Sunday, September 4, 2011

The Greatness of Humility

Texts:    Exodus 32:7-14     Matthew 18:1-10

    IT'S GREAT TO BE GREAT.  ABOUT ten years ago BBC television in the UK and PBS here in America produced several programs, all testing the question, "How well could modern people cope if they had to go back in time and live as their ancestors did?"  Ordinary people were selected to live for months in an historically-authentic, isolated environment where the only modern things were the film cameras.  Barring emergencies, the participants had to survive with only the tools, clothes, diet, and social relations used by the people of the long-ago time.  

    Recently I found these programs posted on YouTube, and I started watching a series called Edwardian Manor House.  But before I'd even gotten through the first episode, I couldn't help but feel upset.  As a 21st century American I found it hard to stomach the idea of everyone being kept strictly in their place and the people at the bottom having to be humble whether they wanted to be or not.  On the BBC website they interviewed the participants after the filming was over, and as you can imagine, those who'd been the "servants" were glad to get back to the freedom of 21st century Britain.  But the family who got to act as the family of an Edwardian baronet?  Not surprisingly, most of them wished they could have stayed in 1905 forever.  After all, it's great to be great.

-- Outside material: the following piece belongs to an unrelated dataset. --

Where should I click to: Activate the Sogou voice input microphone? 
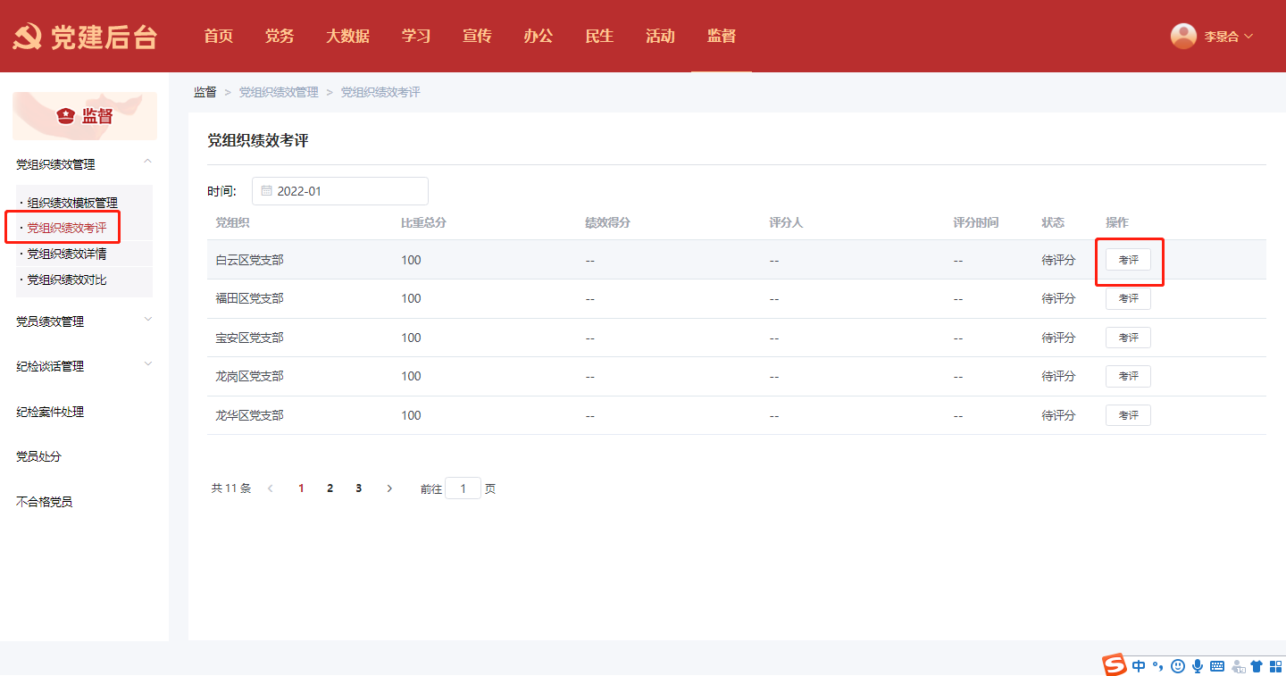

    In our reading from the Gospel according to St. Matthew, the disciples come to Jesus "at that time" and asked, "Who is the greatest in the kingdom of heaven?"  At what time?  Well, at the end of chapter 17 the collectors of the temple tax came to Peter on the street in Capernaum and asked whether Jesus paid it.  Peter said Jesus did, but when he came into the house where Jesus was, our Lord spoke first and taught him that by rights, He and His disciples didn't have to pay.  After all, they were sons of the kingdom, sons of God the heavenly King, and in those days, kings never collected taxes from their own families.

    So here are the disciples, and Jesus has just included them as sons of the kingdom of heaven.  Well!  It was also the custom, even up to a century or two ago, for kings to give the best jobs in the kingdom to members of their families.  So the disciples are thinking, "Hey, we're sons of the kingdom: Jesus must have some really high positions waiting for us when He comes into His own.  But who's going to be His prime minister?  Who will be the greatest?"  If you were one of them, wouldn't you want to know?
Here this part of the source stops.